TASK REQUIREMENTS:
Check each line of the material below for "computer" and copy those where it appears.

DATA PROVIDED:

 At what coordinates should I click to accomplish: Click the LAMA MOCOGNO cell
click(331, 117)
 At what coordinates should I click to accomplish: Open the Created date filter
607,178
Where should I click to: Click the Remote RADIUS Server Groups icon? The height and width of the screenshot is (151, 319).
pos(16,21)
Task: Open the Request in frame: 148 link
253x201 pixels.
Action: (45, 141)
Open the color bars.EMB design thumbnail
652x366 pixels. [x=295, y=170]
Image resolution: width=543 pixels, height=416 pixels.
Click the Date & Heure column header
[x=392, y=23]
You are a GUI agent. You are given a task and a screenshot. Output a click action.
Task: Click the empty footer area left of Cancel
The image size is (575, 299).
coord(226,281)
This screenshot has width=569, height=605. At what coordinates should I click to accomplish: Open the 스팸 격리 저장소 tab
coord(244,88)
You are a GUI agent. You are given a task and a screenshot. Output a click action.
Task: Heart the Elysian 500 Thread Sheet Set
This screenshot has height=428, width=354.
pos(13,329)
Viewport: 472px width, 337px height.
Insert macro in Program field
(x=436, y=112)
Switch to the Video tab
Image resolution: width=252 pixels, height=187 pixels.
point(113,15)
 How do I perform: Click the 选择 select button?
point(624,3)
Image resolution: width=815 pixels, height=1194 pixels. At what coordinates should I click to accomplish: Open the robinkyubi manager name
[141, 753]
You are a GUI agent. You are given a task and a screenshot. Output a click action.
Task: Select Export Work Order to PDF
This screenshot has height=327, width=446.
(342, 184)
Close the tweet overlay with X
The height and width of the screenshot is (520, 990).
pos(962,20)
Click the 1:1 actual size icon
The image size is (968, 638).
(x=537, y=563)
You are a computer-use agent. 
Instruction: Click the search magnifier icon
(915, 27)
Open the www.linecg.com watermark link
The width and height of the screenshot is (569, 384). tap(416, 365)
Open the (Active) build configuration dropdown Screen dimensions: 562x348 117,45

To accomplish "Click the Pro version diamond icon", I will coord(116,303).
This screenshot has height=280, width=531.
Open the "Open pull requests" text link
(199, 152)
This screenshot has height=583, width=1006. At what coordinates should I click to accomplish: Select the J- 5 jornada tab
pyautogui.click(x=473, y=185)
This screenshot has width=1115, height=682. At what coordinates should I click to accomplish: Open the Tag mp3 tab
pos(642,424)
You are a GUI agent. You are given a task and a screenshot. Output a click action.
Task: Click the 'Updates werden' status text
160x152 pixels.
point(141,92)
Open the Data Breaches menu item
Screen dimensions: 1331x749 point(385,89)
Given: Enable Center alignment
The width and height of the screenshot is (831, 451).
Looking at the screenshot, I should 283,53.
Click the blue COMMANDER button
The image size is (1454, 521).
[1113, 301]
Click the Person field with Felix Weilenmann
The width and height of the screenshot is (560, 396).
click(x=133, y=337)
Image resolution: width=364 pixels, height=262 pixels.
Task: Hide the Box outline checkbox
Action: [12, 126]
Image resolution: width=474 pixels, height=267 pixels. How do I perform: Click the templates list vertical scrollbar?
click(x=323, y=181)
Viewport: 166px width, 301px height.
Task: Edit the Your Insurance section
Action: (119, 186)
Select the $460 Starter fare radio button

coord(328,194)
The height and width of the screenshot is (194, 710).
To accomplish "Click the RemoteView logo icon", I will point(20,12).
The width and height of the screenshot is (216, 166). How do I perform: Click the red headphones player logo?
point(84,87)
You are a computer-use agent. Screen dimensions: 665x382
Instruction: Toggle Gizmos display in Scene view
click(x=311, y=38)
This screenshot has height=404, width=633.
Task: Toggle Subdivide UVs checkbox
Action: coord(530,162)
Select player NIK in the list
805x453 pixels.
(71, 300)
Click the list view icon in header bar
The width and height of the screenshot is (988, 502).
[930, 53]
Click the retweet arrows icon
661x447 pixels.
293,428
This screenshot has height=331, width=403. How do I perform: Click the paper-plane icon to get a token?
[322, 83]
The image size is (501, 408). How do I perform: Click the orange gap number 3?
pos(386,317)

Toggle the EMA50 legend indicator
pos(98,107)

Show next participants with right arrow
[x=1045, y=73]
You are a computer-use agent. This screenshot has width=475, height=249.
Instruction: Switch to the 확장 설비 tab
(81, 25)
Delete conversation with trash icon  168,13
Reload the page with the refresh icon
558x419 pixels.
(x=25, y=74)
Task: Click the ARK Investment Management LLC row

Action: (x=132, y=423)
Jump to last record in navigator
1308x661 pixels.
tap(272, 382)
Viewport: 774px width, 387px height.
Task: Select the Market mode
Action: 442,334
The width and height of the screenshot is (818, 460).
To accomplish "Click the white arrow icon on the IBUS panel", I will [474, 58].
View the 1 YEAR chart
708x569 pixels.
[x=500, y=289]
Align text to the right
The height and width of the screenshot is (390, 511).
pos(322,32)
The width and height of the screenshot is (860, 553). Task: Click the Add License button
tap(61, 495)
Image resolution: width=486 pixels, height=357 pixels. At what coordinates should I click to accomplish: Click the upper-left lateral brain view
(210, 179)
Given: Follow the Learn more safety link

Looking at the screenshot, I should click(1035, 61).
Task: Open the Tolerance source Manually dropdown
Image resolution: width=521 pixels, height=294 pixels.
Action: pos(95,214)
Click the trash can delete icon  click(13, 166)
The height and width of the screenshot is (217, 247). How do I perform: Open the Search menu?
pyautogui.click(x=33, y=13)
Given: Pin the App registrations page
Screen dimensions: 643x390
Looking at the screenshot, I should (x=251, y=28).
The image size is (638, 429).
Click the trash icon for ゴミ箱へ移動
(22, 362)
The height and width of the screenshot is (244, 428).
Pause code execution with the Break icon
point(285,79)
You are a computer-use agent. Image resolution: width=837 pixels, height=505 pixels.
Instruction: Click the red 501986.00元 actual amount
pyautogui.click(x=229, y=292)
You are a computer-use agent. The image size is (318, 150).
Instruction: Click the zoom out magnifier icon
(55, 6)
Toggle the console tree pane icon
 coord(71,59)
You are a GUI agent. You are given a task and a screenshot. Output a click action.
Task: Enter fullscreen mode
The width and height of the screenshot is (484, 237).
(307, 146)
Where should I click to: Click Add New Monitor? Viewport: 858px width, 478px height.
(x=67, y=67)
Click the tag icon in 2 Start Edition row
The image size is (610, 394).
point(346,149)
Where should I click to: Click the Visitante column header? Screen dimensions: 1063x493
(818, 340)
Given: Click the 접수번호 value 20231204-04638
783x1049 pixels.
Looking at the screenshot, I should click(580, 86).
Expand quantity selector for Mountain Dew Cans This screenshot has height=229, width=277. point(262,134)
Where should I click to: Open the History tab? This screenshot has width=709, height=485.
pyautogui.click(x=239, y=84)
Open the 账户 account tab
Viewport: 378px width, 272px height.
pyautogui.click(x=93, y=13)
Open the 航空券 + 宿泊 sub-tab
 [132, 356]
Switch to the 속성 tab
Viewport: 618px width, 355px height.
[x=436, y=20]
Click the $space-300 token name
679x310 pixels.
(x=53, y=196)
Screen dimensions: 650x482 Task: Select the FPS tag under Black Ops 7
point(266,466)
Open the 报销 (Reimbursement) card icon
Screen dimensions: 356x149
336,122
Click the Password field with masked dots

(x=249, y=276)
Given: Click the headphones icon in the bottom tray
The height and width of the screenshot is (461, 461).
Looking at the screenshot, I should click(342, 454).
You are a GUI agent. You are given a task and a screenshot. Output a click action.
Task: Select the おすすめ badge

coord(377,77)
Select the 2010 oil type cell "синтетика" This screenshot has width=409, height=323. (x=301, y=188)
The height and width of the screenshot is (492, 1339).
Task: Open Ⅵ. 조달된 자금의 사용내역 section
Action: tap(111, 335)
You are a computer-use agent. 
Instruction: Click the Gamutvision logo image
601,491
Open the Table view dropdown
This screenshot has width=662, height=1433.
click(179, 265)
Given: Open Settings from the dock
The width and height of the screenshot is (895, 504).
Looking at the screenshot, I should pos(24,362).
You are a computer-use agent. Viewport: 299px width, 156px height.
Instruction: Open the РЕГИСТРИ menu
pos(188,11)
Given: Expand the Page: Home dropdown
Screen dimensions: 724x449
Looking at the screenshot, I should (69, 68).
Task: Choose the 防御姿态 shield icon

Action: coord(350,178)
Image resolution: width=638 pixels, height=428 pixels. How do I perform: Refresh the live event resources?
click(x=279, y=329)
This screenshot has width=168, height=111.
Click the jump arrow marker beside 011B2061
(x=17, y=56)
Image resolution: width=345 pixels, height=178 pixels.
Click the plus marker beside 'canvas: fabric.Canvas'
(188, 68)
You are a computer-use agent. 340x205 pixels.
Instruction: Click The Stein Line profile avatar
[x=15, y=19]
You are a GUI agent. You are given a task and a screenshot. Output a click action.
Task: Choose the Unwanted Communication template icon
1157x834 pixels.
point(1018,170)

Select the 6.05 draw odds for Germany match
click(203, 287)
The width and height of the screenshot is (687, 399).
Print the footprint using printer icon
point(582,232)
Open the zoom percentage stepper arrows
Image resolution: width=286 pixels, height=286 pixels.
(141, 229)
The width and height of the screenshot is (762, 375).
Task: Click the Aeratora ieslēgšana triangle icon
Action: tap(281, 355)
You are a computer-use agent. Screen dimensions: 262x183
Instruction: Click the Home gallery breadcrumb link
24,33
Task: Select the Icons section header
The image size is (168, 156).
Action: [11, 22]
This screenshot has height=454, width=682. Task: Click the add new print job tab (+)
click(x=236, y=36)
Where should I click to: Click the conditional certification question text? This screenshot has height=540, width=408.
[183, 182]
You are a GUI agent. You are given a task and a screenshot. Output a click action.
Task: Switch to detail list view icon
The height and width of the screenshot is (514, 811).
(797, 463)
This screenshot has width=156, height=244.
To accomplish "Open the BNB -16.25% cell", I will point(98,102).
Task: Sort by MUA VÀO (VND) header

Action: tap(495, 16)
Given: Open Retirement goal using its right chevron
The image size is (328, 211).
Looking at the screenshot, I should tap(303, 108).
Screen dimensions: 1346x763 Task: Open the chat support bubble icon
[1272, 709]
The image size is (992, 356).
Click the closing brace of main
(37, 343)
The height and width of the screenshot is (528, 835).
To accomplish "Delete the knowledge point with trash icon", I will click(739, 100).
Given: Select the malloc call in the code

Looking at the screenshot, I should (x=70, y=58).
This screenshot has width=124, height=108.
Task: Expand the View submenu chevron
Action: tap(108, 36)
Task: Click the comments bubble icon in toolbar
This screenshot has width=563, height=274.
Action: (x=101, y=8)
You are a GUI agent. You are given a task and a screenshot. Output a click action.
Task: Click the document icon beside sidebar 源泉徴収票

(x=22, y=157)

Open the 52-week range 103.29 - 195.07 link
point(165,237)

SOLVED EXERCISE:
You are a computer-use agent. 
You are a computer-use agent. Screen dimensions: 665x382
You are a computer-use agent. This screenshot has width=475, height=249.
You are a computer-use agent. Image resolution: width=837 pixels, height=505 pixels.
You are a computer-use agent. The image size is (318, 150).
You are a computer-use agent. 
You are a computer-use agent. Viewport: 299px width, 156px height.
You are a computer-use agent. 340x205 pixels.
You are a computer-use agent. Screen dimensions: 262x183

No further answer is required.